My roommate also happens to be Wonder Woman (right?) and does Triathlons. Well, there’s a Triathlon being held in ye olde Emery County (my origins) and I’d like to give it a whirl. I can run. I can bike. I…. need to work on the swim. I know how to swim… I just don’t know how to breath properly nor have I ever done swimming for exercise/set distances. SO! Luckily having Wonder Woman as my roomie, I’ve coerced her into teaching me how to swim properly. Then! THEN! I shall sign up for the San Rafael sprint Triathlon! Go me! GO!
Next, I have decided not to eat like a disgusting person anymore. Mainly, I have a capacity for cupcakes, cookies, brownies, and all things chocolate that is likely responsible for the constant layer of chub spread over my belly. No good. Therefore, not only have I set a goal to kick refined sugar to the curb, the roomie and I (Wonder Woman… still) took our jiggly arses to Costco this week and stalked up on all type of produce and deliciousness. But it does not stop there. We then proceeded to plan out our meals this entire week. Here we are at Thursday and I am VERY pleased to announce, we’ve stuck with our food plans quite well. However, as the weekend approaches with its promise of social gatherings that involve all things evil and delicious, I must screw my courage to the sticking place and press forth! It will take stamina! It will take heart! The weekend will NOT destroy MY attempts at thwarting what I’ve now dubbed the “Andrea Fatty Girl” phase. Bring. It. On!

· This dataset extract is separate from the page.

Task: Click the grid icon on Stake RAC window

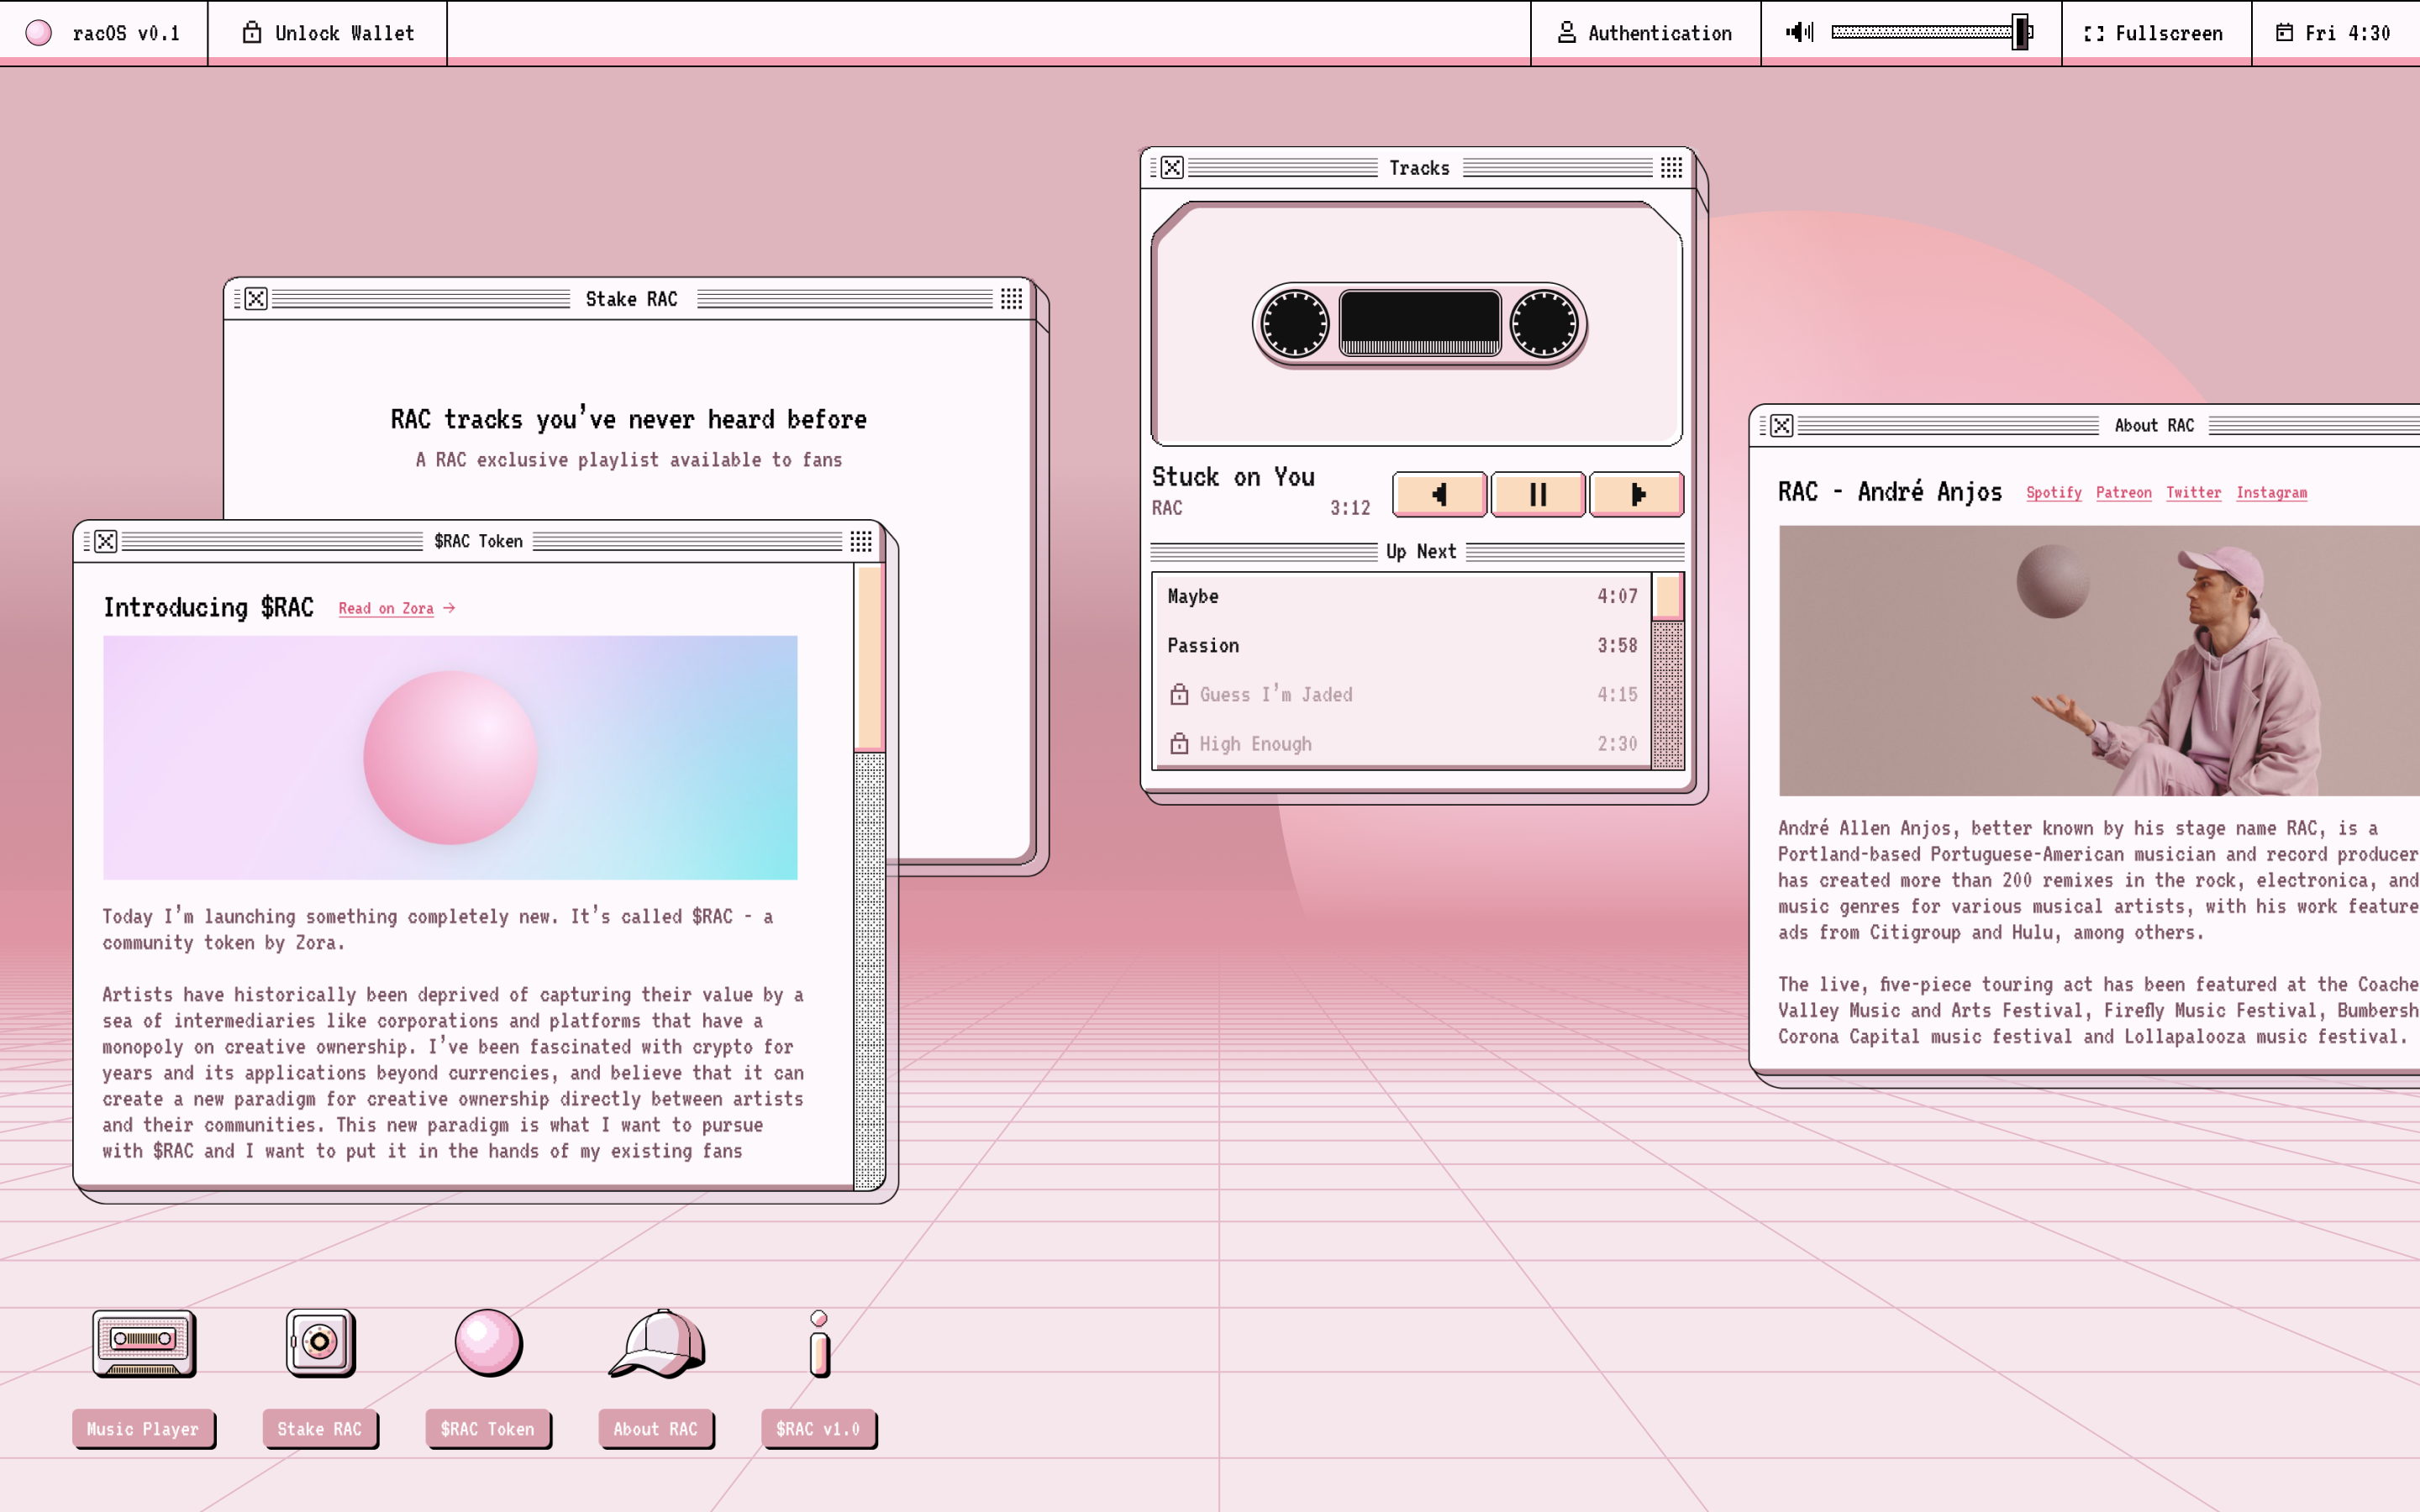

The last bit of ending of the lazy period attempts I’d like to share with you involves crafts. Wait, WHAT?!?! We’ve already talked about this. I’ve never been one to craft and for years I figured it was because the thought of spending hours to make or modify something when I could go to the store and buy it seemed irrational and downright ridiculous. Turns out, that wasn’t it at all. It was because I didn’t have the creative energy to spare on that delicate all be it self-satisfying hobby known as crafting. Who knew it gave one such a sense of pride? Accomplishment! Nay, self-aggrandizement! WHO KNEW! All you crafters out there knew. Psh. Thanks for sharing it with the rest of us.
Thus in honor of “the craft” I present to YOU! Mittens.
I got the idea from A Beautiful Mess. Check 'er out.
You will also notice I’ve taken pictures of something I’ve done. What the?! Who am I? A picture taker now? Right? RIGHT?!?! Finally ending my lazy period turns out to be one of the better decisions I’ve ever made. Suddenly, I’m a crafter who wants to run Triathlons and take pictures of crap! I have a feeling, this transformation is only just the beginning. Stay. Tuned. I will be self-actualized before you know it!